Quelques années avant sa disparition, Gilbert Jeudy a accepté de raconter “sa” guerre.
Un enregistrement a été fait de son récit. Je me suis permis d’en intégrer quelques extraits dans cette fiche. Malheureusement, je ne peux retranscrire son accent nivernais, qui donne à ce document une charge émotionnelle très forte.Merci à Bernadette VARICHON, sa petite-nièce de m’avoir fait partager ce moment.





Gilbert JEUDY en 1902 pendant son service militaire  © archives B. VARICHON



Gilbert JEUDY est né le 11 décembre 1881* à Tresnay (Nièvre). Ses parents, Pierre JEUDY et Marie née SOUBRY sont cultivateurs au hameau de La Ronde, près de Tresnay.

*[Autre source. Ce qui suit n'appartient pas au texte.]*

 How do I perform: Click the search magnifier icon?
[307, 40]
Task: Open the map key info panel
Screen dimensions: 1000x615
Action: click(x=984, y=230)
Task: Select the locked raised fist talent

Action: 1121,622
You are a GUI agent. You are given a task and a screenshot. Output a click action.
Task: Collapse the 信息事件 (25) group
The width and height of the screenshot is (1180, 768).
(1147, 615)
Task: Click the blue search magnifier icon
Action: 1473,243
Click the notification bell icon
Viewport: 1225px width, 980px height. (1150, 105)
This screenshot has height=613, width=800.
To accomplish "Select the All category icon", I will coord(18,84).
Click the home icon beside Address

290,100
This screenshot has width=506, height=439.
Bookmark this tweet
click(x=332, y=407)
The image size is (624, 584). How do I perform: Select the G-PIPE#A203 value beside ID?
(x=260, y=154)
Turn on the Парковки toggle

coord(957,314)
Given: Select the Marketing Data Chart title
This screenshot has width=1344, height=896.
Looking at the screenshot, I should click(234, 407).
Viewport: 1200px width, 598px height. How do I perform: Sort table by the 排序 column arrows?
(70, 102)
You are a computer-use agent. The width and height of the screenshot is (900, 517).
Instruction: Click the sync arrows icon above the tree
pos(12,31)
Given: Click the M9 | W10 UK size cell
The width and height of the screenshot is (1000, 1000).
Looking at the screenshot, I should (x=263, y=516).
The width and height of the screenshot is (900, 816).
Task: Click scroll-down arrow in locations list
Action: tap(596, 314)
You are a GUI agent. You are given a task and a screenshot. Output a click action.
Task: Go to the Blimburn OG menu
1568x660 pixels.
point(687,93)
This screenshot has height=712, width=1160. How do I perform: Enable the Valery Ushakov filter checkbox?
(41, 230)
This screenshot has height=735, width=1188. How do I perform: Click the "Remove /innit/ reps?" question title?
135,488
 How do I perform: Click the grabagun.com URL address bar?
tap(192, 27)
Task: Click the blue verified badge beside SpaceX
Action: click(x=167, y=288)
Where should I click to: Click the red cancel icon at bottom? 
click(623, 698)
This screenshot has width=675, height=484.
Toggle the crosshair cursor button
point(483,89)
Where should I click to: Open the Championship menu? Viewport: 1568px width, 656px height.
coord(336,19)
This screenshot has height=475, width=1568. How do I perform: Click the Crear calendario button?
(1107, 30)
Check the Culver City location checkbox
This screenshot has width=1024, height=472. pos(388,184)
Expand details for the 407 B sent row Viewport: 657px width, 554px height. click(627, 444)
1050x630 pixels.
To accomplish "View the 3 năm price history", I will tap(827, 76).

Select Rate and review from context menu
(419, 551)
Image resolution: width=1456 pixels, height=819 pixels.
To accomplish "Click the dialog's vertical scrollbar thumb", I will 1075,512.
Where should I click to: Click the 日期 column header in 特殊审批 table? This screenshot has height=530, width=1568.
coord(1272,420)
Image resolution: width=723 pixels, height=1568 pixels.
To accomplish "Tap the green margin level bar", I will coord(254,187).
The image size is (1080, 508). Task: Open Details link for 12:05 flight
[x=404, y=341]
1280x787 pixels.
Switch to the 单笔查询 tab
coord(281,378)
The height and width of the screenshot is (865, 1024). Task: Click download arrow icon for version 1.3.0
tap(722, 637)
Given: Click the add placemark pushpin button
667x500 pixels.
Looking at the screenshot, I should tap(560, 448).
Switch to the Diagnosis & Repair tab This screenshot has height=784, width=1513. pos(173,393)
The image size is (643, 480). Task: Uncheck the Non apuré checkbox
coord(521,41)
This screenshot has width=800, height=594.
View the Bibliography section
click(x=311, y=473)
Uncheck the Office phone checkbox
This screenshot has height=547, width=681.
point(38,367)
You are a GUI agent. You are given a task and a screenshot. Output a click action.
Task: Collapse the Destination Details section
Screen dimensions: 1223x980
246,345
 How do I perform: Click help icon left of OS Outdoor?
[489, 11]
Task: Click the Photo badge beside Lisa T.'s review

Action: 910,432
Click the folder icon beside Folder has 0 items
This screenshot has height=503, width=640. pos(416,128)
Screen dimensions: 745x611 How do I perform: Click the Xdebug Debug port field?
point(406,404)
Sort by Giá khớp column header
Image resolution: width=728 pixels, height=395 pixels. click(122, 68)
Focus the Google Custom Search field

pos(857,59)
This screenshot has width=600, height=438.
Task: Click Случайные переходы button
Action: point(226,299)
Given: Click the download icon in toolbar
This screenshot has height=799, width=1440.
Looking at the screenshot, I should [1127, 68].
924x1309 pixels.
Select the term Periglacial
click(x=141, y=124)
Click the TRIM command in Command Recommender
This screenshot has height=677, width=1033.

*Il a un frère jumeau Eugène, Jean.


Matricule 396 de la classe 1901 du centre de recrutement de Nevers, il fait son service militaire au 10ème Bataillon de Chasseurs à Pied du 16 novembre 1902 au 23 septembre 1905.

Le dépôt du 10ème BCP est la caserne Chérin à Saint Dié (Vosges) .




La  caserne Chérin à Saint Dié



Gilbert fera 2 périodes d’instruction au 10ème BCP du 1er au 23 octobre 1909 et du 24 mai au 9 juin 1910, avant de passer dans la réserve.



1914


Le 2 août, il est mobilisé au 50ème BCP, 9ème compagnie.

Le 50ème BCP est le régiment de réserve du 10ème BCP, dont le dépôt vient d’être installé à Langres (Haute- Marne). Il est constitué de 4 compagnies numérotées de 7 à 10. 


Le 10 août, le bataillon quitte Langres, progresse jusqu’à la frontière, et vient se battre au sein de la IIème Armée au sud de Sarrebourg (21 août).

Puis, c’est le début de la retraite.

Voici, comment Gilbert a vécu cette retraite:




Le 26 août, il se bat à Roville-Rambervillers avec la 25ème DI, le long de la Mortagne.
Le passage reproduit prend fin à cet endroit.